# [GOAL OF THE EXERCISE]
The lines to copy are those with "beside" in them. Pull each one from the entries below.

————————

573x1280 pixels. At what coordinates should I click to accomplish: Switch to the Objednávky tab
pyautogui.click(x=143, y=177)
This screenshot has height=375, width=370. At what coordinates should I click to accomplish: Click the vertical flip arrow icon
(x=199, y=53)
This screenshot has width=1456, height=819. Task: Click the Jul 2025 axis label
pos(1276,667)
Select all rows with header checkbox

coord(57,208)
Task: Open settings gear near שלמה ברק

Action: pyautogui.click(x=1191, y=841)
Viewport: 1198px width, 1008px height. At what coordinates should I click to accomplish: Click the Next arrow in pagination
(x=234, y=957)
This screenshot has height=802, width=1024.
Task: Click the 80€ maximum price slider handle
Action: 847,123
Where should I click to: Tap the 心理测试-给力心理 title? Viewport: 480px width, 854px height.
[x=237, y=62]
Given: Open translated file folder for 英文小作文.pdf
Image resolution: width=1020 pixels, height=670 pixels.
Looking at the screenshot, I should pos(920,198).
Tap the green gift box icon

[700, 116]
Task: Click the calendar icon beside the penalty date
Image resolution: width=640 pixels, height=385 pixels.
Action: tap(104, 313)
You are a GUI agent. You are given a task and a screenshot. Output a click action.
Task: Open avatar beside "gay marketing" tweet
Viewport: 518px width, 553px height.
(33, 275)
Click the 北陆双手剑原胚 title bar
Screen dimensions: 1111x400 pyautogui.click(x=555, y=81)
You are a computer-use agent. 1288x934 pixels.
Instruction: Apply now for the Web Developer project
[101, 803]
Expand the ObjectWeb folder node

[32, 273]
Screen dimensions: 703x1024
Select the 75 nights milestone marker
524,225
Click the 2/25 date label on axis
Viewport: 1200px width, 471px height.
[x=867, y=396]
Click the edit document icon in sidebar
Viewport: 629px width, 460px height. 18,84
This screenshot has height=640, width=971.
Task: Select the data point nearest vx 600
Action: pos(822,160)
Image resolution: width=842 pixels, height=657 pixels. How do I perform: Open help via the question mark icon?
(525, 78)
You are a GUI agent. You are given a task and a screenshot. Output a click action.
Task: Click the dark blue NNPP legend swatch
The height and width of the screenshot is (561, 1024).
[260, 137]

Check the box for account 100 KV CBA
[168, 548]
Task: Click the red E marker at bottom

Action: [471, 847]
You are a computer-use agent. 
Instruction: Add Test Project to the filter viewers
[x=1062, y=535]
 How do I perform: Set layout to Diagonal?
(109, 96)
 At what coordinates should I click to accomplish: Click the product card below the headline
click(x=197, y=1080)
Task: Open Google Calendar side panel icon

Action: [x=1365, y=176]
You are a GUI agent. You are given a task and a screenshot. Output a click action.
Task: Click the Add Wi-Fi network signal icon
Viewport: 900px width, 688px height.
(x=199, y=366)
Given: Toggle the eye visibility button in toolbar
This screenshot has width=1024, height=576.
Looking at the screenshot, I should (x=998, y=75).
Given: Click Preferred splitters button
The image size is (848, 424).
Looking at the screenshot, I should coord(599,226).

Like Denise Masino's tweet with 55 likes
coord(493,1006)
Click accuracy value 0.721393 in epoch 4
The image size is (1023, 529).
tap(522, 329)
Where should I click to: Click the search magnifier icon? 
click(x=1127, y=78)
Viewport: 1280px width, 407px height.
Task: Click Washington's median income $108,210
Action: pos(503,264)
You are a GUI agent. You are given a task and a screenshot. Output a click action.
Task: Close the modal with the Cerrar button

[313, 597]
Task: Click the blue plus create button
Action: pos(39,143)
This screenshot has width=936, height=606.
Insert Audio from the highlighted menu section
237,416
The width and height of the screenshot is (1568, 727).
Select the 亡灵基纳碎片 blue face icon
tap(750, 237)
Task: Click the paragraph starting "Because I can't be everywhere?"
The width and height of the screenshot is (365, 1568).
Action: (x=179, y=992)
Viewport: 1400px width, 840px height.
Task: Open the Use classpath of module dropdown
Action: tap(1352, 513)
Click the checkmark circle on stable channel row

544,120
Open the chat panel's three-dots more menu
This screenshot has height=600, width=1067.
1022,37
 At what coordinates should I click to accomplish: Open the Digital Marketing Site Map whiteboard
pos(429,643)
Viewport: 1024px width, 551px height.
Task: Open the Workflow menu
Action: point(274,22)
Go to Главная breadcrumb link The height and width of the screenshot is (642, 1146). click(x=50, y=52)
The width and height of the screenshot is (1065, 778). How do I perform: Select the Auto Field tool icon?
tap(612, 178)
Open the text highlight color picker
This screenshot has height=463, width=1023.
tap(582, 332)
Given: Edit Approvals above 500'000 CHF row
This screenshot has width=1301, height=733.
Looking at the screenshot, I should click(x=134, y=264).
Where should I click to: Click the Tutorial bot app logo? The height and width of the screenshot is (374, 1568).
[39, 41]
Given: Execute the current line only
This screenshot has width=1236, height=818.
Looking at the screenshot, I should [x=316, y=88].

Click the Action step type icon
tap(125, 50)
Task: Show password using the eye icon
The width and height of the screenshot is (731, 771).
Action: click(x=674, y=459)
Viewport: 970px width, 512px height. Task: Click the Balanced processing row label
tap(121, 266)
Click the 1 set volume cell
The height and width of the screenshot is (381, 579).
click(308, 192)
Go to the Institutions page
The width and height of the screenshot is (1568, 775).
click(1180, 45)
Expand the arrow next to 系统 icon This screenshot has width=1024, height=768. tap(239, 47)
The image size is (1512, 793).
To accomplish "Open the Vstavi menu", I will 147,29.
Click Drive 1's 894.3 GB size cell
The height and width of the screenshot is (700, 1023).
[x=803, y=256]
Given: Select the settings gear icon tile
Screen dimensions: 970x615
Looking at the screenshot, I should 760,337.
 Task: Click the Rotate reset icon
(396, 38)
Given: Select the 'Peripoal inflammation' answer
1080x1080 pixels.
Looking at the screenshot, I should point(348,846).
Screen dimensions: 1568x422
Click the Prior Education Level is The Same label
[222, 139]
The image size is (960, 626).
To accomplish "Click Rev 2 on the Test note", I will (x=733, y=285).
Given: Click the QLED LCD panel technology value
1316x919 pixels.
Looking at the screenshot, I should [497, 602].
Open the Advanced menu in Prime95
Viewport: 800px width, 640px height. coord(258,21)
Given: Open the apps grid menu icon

————————

# [TASK RESULT]
Task: Click the calendar icon beside the penalty date
Task: Open avatar beside "gay marketing" tweet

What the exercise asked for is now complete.